Affaire Stanis Bujakera : le sort du journaliste est-il déjà scellé ?

Enquête à charge, expertise technique bidon, témoins de la défense refusés, déclarations troublantes du président de la République… Alors que le journaliste congolais Stanis Bujakera comparaîtra de nouveau devant le tribunal ce 1er décembre, de sérieux doutes pèsent sur la sincérité et l’équité d’un procès qui semble avancer à marche forcée vers une condamnation.

La vérité va-t-elle éclater lors du procès de Stanis Bujakera en République démocratique du Congo (RDC) ? 

Arrêté et détenu depuis le 8 septembre pour avoir prétendument fabriqué et diffusé une note des services de renseignements congolais relative à l’assassinat d’un opposant politique, le correspondant du média Jeune Afrique, qui s’apprête de nouveau à comparaître devant le tribunal de grande instance de Kinshasa-Gombe ce vendredi 1er décembre, a de quoi être inquiet. Et ses soutiens, dont RSF, aussi.

Les dernières révélations d’un consortium de médias (dont le magazine Jeune Afrique, le quotidien belge Le Soir, et le média indépendant congolais Actualite.cd) sur cette affaire sont accablantes pour l’accusation. L’expertise technique, sur laquelle se fonde très largement le ministère public, relève au mieux de l’incompétence, au pire d’une tentative grossière de justifier les lourdes charges pesant contre le journaliste.

L’expert, le commissaire Jean-Romain Kalemba, assure ainsi que l’analyse des métadonnées de l’image, c’est-à-dire de la note des services de renseignements incriminée, a permis de déterminer que cette dernière provenait d’un « compte télégramme » ayant pour avatar « @MG ». Selon l’expertise, le document a ensuite été partagé pour la première fois sur WhatsApp par le numéro utilisé par le journaliste via « l’adresse IP 192.162.12.04 » le 3 septembre 2023, soit quatre jours après la publication de l’article de Jeune Afrique s’appuyant sur cette même note, que le journaliste est accusé sans preuve d’avoir transmis à sa rédaction…

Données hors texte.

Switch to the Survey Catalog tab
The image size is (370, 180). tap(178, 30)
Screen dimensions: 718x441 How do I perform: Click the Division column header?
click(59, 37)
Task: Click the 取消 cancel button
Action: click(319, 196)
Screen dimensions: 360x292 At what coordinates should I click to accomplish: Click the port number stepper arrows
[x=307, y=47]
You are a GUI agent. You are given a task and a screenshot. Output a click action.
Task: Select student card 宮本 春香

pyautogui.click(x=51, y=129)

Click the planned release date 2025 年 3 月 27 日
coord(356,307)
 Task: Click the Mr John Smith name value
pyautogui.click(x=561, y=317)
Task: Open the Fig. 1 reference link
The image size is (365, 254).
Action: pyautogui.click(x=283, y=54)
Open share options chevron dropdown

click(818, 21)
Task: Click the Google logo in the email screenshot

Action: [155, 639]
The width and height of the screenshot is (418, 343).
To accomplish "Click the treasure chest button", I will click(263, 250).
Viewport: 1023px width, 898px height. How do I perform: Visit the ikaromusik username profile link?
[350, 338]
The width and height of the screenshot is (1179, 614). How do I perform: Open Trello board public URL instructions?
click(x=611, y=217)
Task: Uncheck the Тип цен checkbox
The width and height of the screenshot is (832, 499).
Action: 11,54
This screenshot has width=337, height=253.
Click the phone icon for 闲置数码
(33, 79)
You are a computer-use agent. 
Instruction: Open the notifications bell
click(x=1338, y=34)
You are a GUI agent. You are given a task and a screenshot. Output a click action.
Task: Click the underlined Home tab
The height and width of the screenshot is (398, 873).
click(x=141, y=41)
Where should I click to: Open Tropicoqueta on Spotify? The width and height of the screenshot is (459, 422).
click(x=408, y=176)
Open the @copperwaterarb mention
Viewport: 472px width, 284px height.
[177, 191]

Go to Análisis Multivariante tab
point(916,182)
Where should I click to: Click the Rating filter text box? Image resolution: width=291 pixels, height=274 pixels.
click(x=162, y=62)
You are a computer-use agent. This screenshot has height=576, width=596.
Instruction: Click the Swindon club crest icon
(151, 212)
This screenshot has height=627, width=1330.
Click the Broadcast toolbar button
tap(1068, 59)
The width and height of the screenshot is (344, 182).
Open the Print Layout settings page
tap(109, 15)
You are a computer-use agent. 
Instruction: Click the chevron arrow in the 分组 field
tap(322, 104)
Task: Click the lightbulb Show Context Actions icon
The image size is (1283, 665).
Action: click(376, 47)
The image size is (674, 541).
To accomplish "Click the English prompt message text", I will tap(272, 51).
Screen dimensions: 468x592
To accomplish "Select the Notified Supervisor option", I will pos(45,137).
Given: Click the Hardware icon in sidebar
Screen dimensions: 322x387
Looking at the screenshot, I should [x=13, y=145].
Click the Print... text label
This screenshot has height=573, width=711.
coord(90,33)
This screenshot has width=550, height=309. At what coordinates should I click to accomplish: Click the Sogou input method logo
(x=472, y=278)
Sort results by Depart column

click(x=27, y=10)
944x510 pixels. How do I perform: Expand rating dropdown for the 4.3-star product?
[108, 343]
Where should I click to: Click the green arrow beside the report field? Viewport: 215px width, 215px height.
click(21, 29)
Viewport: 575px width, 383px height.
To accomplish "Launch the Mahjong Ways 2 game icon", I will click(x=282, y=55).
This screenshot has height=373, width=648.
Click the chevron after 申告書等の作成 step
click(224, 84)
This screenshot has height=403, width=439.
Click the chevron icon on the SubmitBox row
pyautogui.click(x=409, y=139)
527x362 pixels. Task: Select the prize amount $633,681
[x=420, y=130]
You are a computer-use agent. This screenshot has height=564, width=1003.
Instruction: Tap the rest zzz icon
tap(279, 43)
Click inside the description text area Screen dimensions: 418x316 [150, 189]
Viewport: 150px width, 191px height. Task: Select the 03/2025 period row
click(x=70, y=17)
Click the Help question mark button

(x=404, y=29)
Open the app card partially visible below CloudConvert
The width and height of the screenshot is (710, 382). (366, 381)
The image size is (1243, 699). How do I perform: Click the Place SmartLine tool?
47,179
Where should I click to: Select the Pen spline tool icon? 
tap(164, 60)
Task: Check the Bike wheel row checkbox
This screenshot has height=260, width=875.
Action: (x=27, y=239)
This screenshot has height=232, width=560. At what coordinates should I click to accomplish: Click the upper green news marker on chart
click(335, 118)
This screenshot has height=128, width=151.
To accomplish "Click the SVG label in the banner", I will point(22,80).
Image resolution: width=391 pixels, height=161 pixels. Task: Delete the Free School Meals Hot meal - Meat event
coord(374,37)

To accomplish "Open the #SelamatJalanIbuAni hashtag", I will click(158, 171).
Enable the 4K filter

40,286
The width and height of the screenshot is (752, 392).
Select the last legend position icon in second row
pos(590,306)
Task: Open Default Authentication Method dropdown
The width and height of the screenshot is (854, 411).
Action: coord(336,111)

Une expertise bidon présage d’une condamnation ?

Interrogé par le consortium, l’un des porte-paroles de Télégram confirme qu’il est absolument impossible d’identifier l’adresse IP d’un expéditeur d’une photo, puisque les métadonnées de cette dernière sont «automatiquement supprimées» lors de l’envoi. Même réponse de son homologue de Méta (propriétaire de WhatsApp) : il n’est «pas possible de retrouver l’expéditeur initial d’un message WhatsApp ». L’absence de traçabilité est au cœur même du modèle de ces messageries conçues pour protéger celles et ceux qui s’expriment, notamment dans les régimes autoritaires. Tous les experts le savent.

Autre aberration de cette « expertise », l’adresse IP mentionnée est en réalité utilisée par Bullhost, une société de cybersécurité espagnole. Également contactée par le consortium, cette dernière affirme que cette adresse est exploitée « exclusivement pour usage interne » et ajoute qu’il n’est « pas possible qu’un trafic particulier ait été acheminé vers elle ».

Malgré les sérieux doutes concernant la fiabilité et l’honnêteté de cette expertise, la demande des avocats du journaliste qui souhaitent pouvoir présenter leurs propres experts n’a pour l’instant pas été accordée.

Dans cette affaire, le ministère public ne s’est pas contenté de porter de graves accusations sans fondement. Il s’appuie sur une expertise manifestement bidon qu’aucun spécialiste sérieux ne pourrait cautionner. Le fait que le juge n’ait pour l’instant pas autorisé la défense à présenter ses propres experts et que le président de la République lui-même évoque son éventuelle intervention après une condamnation du journaliste ont de quoi susciter notre inquiétude quant au sort qui sera réservé à Stanis Bujakera à l’issue de ce procès.

Dans une interview accordée à France 24 et RFI le 16 novembre, le président Félix Tshisekedi, candidat à sa propre succession lors de l’élection du 20 décembre prochain, a pour la première fois évoqué la possibilité que le journaliste ait pu être manipulé « en lui faisant croire qu’il s’agissait d’un document de première main pour désorienter les enquêteurs ».

Une analyse cohérente avec les révélations de RSF sur l’authenticité de cette note qui, selon nos informations, a pu être transmise à des fins de règlement de comptes au sein de l’Agence nationale de renseignements (ANR) congolais.

« Je n’interviendrai que plus tard, peut-être, s’il est condamné, pour une amnistie, une grâce ou que sais-je », a conclu le président. Un scénario déjà établi ? Un horizon bien incertain et peu souhaitable après trois mois de détention arbitraire. Le journaliste risque jusqu’à dix ans de prison.